*EXCERPTED PASSAGE:*
Start

You should not try to do I/O inside your __getstate__ and __setstate__ methods - those are called by Pickle, and the expted result is just an in-memory object that can be further pickled.

Moreover, if your "Point" class in the "self.kp" attribute is just a regular Python class, there is no need for you to customize pickling at all -

What you have to worry about is to deal with the I/O at the point you call Pickle. If you really need to load different instances independently, you could resort to the "shelve" module, or, better yet, use pickle.dumps and store the resulting string in a DBMS (which can be the built-in sqlite).

All in all:

class Point(object):
    ...

class Brick(object):
    def __init__(self, point, ...):
         self.kp = point

Then, to save a single object to a file:

with open("filename.pickle", "wb") as file_:
    pickle.dump(my_brick, file_, -1)

and restore with:

my_brick = pickle.load(open("filename.pickle", "rb", -1)

End

*DATA EXCERPT:*
Start

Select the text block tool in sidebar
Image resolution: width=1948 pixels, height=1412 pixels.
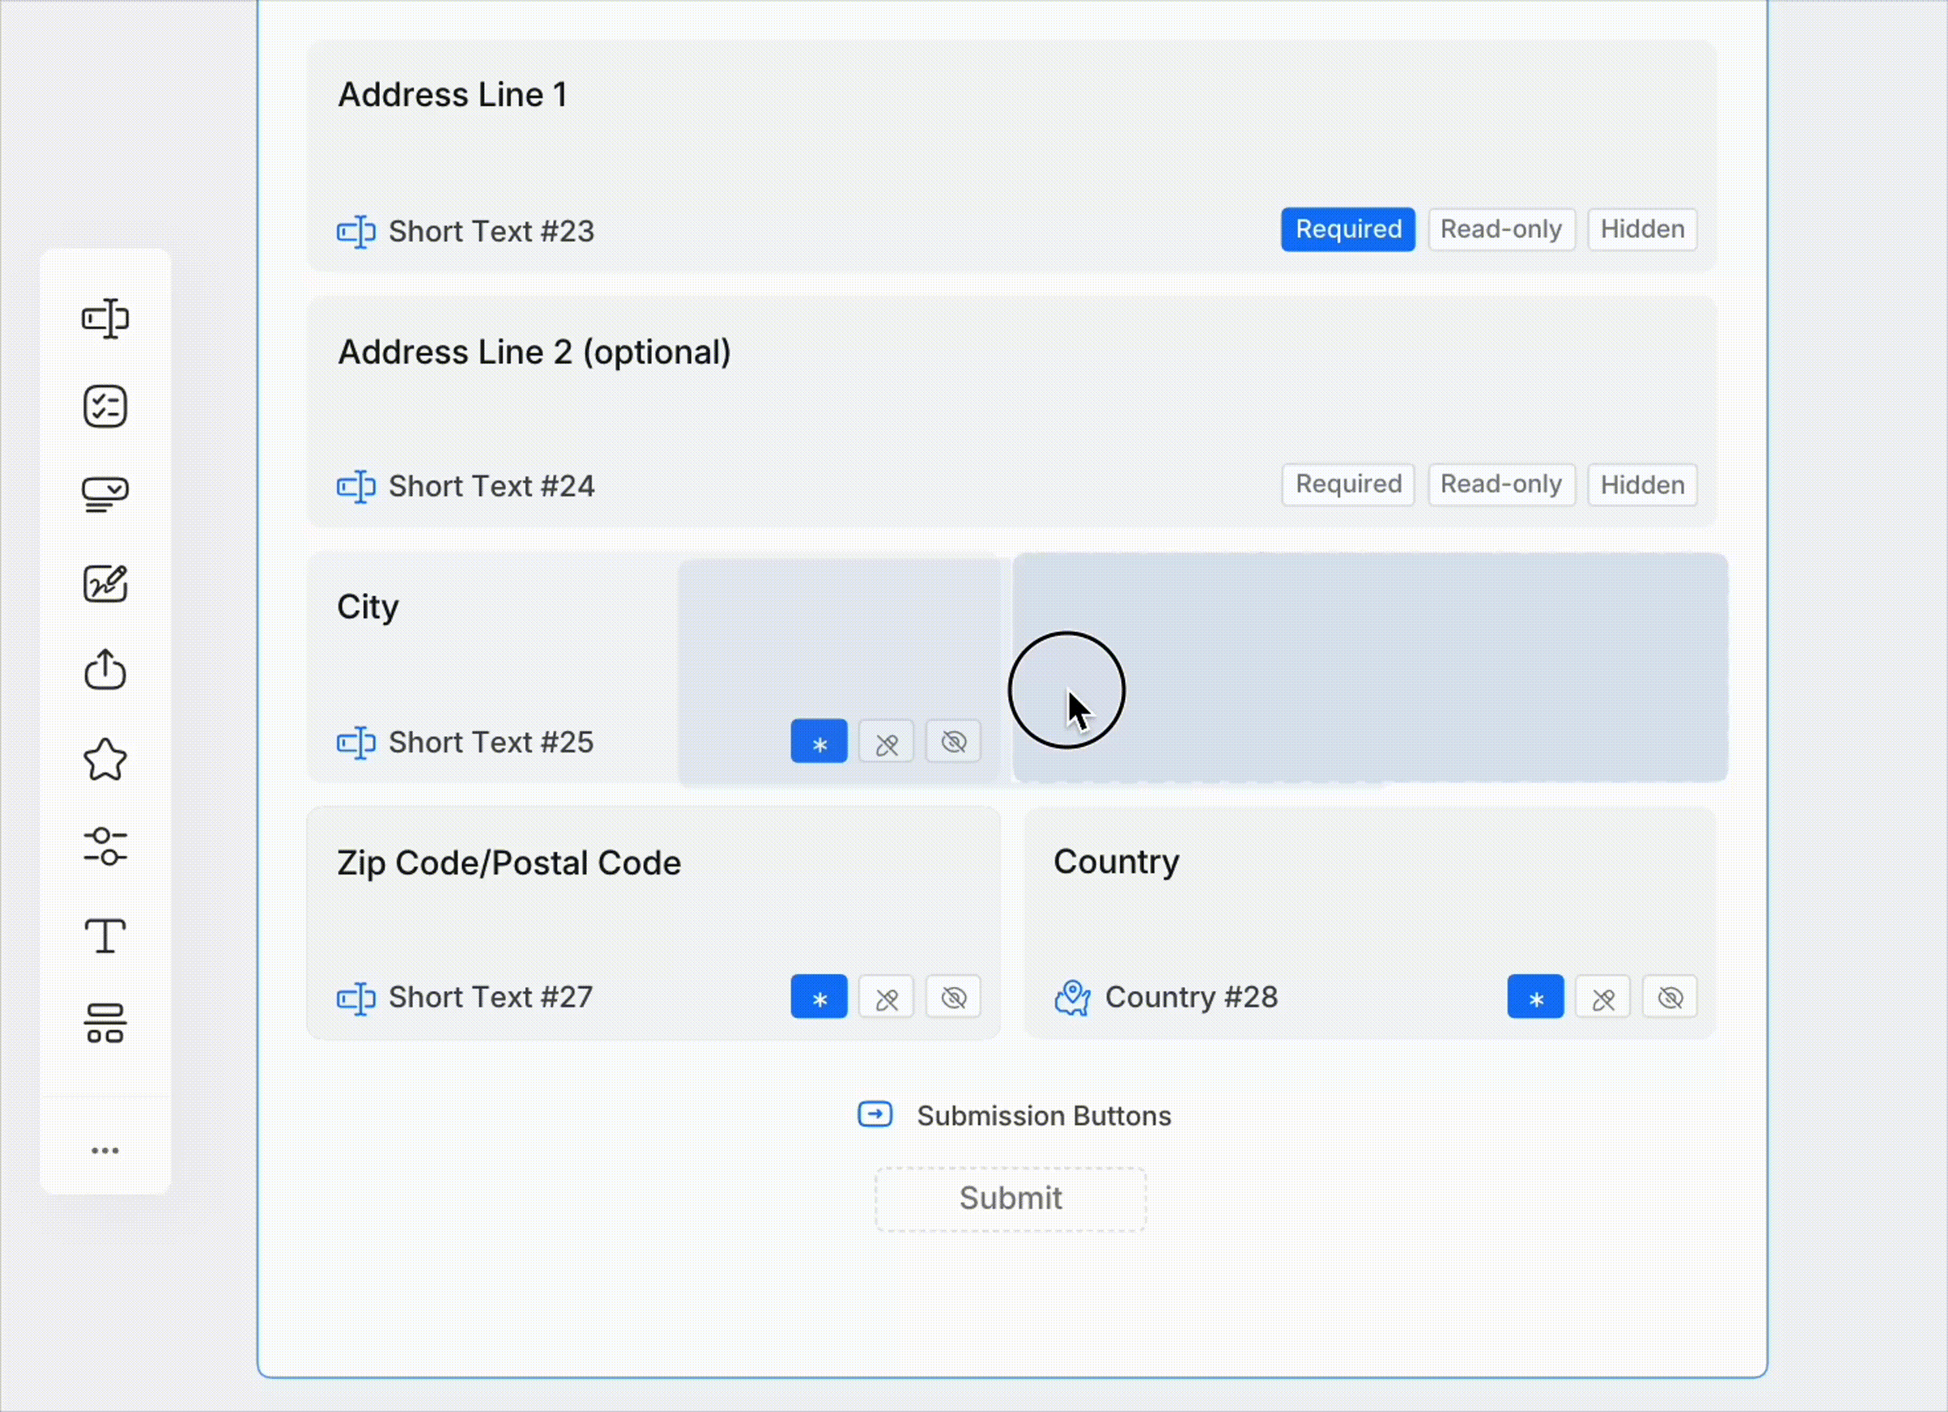[x=105, y=935]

End

*LIST OF TASKS:*
1. Retype the stretch of the pickling answer from "What you have" through "the built-in sqlite).".
2. In the pickling answer, which module does the author suggest as one option for loading different instances independently?
3. Write what comes next in the pickling answer, picking up after its final line.

*SOLVED PROBLEMS:*
1.
What you have to worry about is to deal with the I/O at the point you call Pickle. If you really need to load different instances independently, you could resort to the "shelve" module, or, better yet, use pickle.dumps and store the resulting string in a DBMS (which can be the built-in sqlite).

2. The "shelve" module.

3.
To store several instances and recover all at once, you could just dump then in sequence to the same open file, and them read one by one until you got a fault due to "empty file" - or ou can simply add all objects you want to save to a List, and pickle the whole list at once.

To save and retrieve arbitrary objects that you can retrieve giving some attrbute like "name" or "id" - you can resort to the shelve module: https://docs.python.org/3/library/shelve.html or use a real database if you need complex queries and such. Trying to write your own ad hoc binary format to allow for searching the required instance is an horrible idea - as you'd have to implement all the protocol for that file 0 reading, writting, safeguards, corner cases, and such.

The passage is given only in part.